Not only is it a very early example which features its original and rare all alloy bodywork but it also has special details to the body made for the first owner. The pictures on file from its very early days show the rare and original bodywork. Already in the early fifties it arrived in the U.S.A. where it belonged to Alec Uhlmann, among others. We also have pictures on file from the late sixties when in the USA being prepared for restoration. In the early nineties it was comprehensively restored and after that it was sold to a Belgian collector who took great care of it.
When the car came to Holland it had a non matching engine (un-numbered) and was then changed for another but correct SS engine.

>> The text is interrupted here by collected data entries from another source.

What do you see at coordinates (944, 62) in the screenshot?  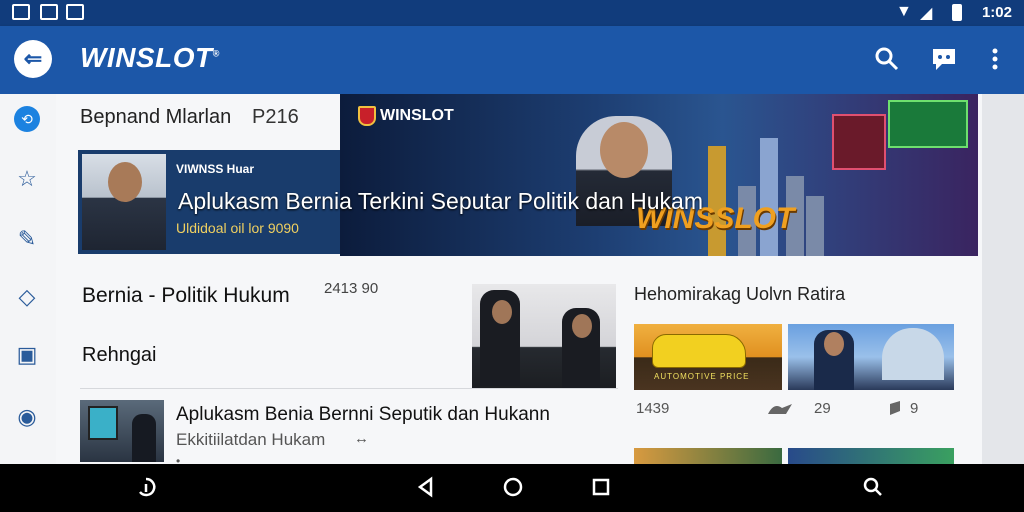 I see `chat-icon` at bounding box center [944, 62].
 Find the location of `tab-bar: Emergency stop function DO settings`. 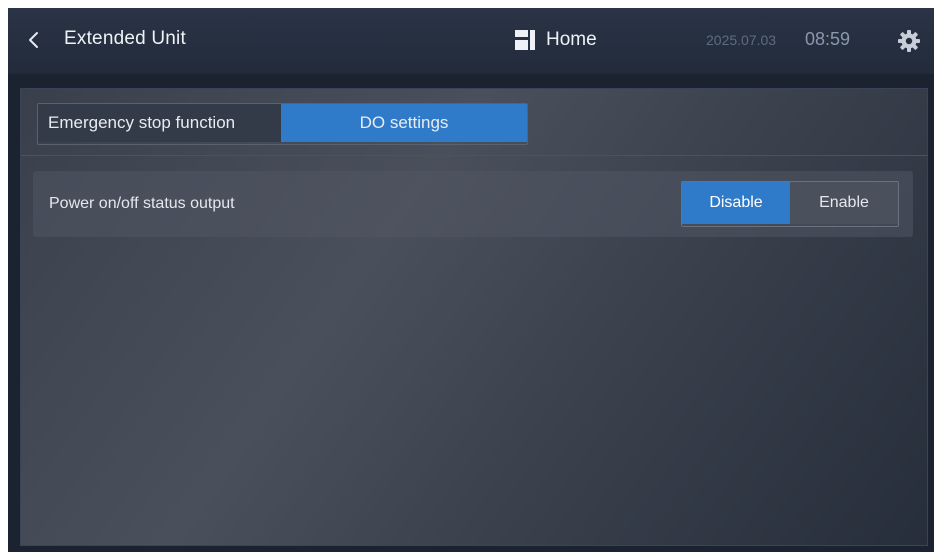

tab-bar: Emergency stop function DO settings is located at coordinates (282, 124).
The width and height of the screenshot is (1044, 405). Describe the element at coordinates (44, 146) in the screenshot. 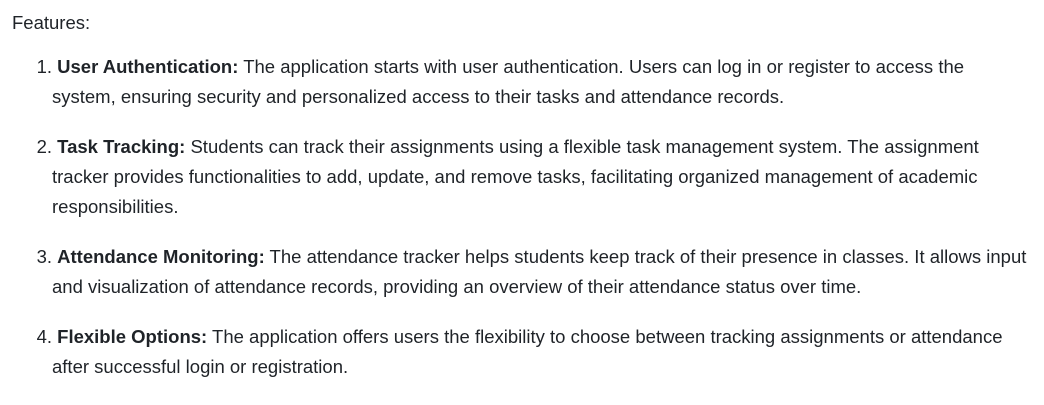

I see `list-number: 2.` at that location.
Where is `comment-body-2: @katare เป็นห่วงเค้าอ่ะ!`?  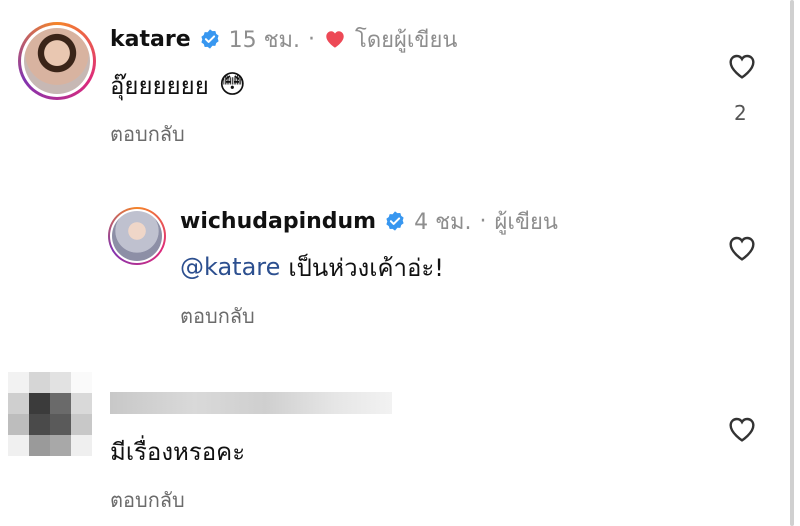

The previous owner had the engine rebuilt at the excellent mechanics at Mugello Engineering. Invoices totals 33.900,- Euro. We then sold the car to the current owner. Since then the car has entered the 2022 & 2023 Mille Miglia on the freshened mechanics.
The car is accepted in the Registro Mille Miglia (eligible). With the car comes its history file with all appropriate FIVA papers and EEC registration.
Few automobiles rival the elegance and racing lineage of the Alfa Romeo 6C 2500. The 6C 2500 became one of the most expensive and refined cars of its era, attracting a worldwide celebrity clientele, particularly those enamored with the highly desirable top-of-the-line Super Sport Cabriolet.
This stunning Alfa Romeo 6C 2500 SS Pininfarina Cabriolet from 1948 must present a tempting offer. Please ask Tel +31 252 218980.
Please ask for more pictures as required.
Model history
For Alfa Romeo, the 6C 2500 was the swansong of its era. When it debuted in 1939 as the third series of Vittorio Jano’s legendary inline six-cylinder Alfas, the engineers involved could never have imagined that it would signal the end of the line for hand-built Alfa Romeos.
Thanks to engine upgrades and a vastly improved fuel delivery system, the 6C 2500 was the first road going Alfa Romeo capable of 160 km/h. Additionally, it benefited from four-wheel independent suspension, with parallel trailing arms and coil springs in the front and swing axles with torsion bars at the rear. The 6C 2500 was immediately met with praise and success from its hand-selected upscale clientele. Alfa Romeo was, of course, still in the business of providing rolling chassis to custom coachbuilders, even as the onset of war loomed.
The outbreak of war in Europe would limit production of the 6C 2500 to only a few hundred examples during the years of conflict, however, at the end of the war, the 6C 2500 offered Alfa Romeo the opportunity to re-launch its manufacturing efforts by returning to its advanced pre-war design. The first project created after war’s end was the factory-offered 6C 2500 Freccia d’Oro, which had essentially the same running gear as the pre-war 6C 2500s.
As Alfa’s post-war cars followed pre-war practices, so did the coachwork of Turin’s Pinin Farina, although the art deco obsession faded somewhat. Thus, post-war bodies omitted much of the brightwork, which allowed for their handsome lines to make their own statement.